>> start SOURCE MATERIAL

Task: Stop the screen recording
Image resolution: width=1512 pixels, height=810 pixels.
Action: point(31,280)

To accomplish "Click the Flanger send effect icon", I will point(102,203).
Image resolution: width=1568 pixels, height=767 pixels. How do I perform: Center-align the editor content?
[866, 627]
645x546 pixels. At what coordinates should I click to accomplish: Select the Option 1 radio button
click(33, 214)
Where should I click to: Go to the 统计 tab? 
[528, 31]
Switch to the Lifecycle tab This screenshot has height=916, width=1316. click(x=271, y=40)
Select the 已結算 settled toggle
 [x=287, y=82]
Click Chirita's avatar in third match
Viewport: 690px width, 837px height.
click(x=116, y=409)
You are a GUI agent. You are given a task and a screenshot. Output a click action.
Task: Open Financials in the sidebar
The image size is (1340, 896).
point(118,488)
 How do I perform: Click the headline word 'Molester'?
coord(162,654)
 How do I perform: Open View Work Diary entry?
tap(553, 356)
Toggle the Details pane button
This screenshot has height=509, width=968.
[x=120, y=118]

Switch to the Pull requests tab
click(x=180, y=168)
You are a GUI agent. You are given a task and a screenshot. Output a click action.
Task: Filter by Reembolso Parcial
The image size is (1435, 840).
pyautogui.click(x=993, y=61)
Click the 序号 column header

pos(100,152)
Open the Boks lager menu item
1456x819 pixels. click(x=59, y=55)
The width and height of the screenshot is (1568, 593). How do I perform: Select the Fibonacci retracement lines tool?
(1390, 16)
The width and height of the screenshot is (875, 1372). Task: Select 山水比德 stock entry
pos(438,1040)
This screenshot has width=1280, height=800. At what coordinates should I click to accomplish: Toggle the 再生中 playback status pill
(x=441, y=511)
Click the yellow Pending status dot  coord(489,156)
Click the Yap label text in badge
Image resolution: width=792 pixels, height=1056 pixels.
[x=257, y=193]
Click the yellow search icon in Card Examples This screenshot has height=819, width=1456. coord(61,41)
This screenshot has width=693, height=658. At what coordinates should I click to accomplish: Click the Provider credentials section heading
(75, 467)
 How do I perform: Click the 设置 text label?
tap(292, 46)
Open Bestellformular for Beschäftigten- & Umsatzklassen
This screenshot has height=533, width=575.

>> end SOURCE MATERIAL

- **GOAL OF THE EXERCISE**
Rewrite the entries from their start through the line containing "tap(292, 46)", swapping every "Switch" for "Go" and leaving everything else unchanged.

- **ANSWER TO THE EXERCISE**
Task: Stop the screen recording
Image resolution: width=1512 pixels, height=810 pixels.
Action: point(31,280)

To accomplish "Click the Flanger send effect icon", I will point(102,203).
Image resolution: width=1568 pixels, height=767 pixels. How do I perform: Center-align the editor content?
[866, 627]
645x546 pixels. At what coordinates should I click to accomplish: Select the Option 1 radio button
click(33, 214)
Where should I click to: Go to the 统计 tab? 
[528, 31]
Go to the Lifecycle tab This screenshot has height=916, width=1316. click(x=271, y=40)
Select the 已結算 settled toggle
 [x=287, y=82]
Click Chirita's avatar in third match
Viewport: 690px width, 837px height.
click(x=116, y=409)
You are a GUI agent. You are given a task and a screenshot. Output a click action.
Task: Open Financials in the sidebar
The image size is (1340, 896).
point(118,488)
 How do I perform: Click the headline word 'Molester'?
coord(162,654)
 How do I perform: Open View Work Diary entry?
tap(553, 356)
Toggle the Details pane button
This screenshot has height=509, width=968.
[x=120, y=118]

Go to the Pull requests tab
click(x=180, y=168)
You are a GUI agent. You are given a task and a screenshot. Output a click action.
Task: Filter by Reembolso Parcial
The image size is (1435, 840).
pyautogui.click(x=993, y=61)
Click the 序号 column header

pos(100,152)
Open the Boks lager menu item
1456x819 pixels. click(x=59, y=55)
The width and height of the screenshot is (1568, 593). How do I perform: Select the Fibonacci retracement lines tool?
(1390, 16)
The width and height of the screenshot is (875, 1372). Task: Select 山水比德 stock entry
pos(438,1040)
This screenshot has width=1280, height=800. At what coordinates should I click to accomplish: Toggle the 再生中 playback status pill
(x=441, y=511)
Click the yellow Pending status dot  coord(489,156)
Click the Yap label text in badge
Image resolution: width=792 pixels, height=1056 pixels.
[x=257, y=193]
Click the yellow search icon in Card Examples This screenshot has height=819, width=1456. coord(61,41)
This screenshot has width=693, height=658. At what coordinates should I click to accomplish: Click the Provider credentials section heading
(75, 467)
 How do I perform: Click the 设置 text label?
tap(292, 46)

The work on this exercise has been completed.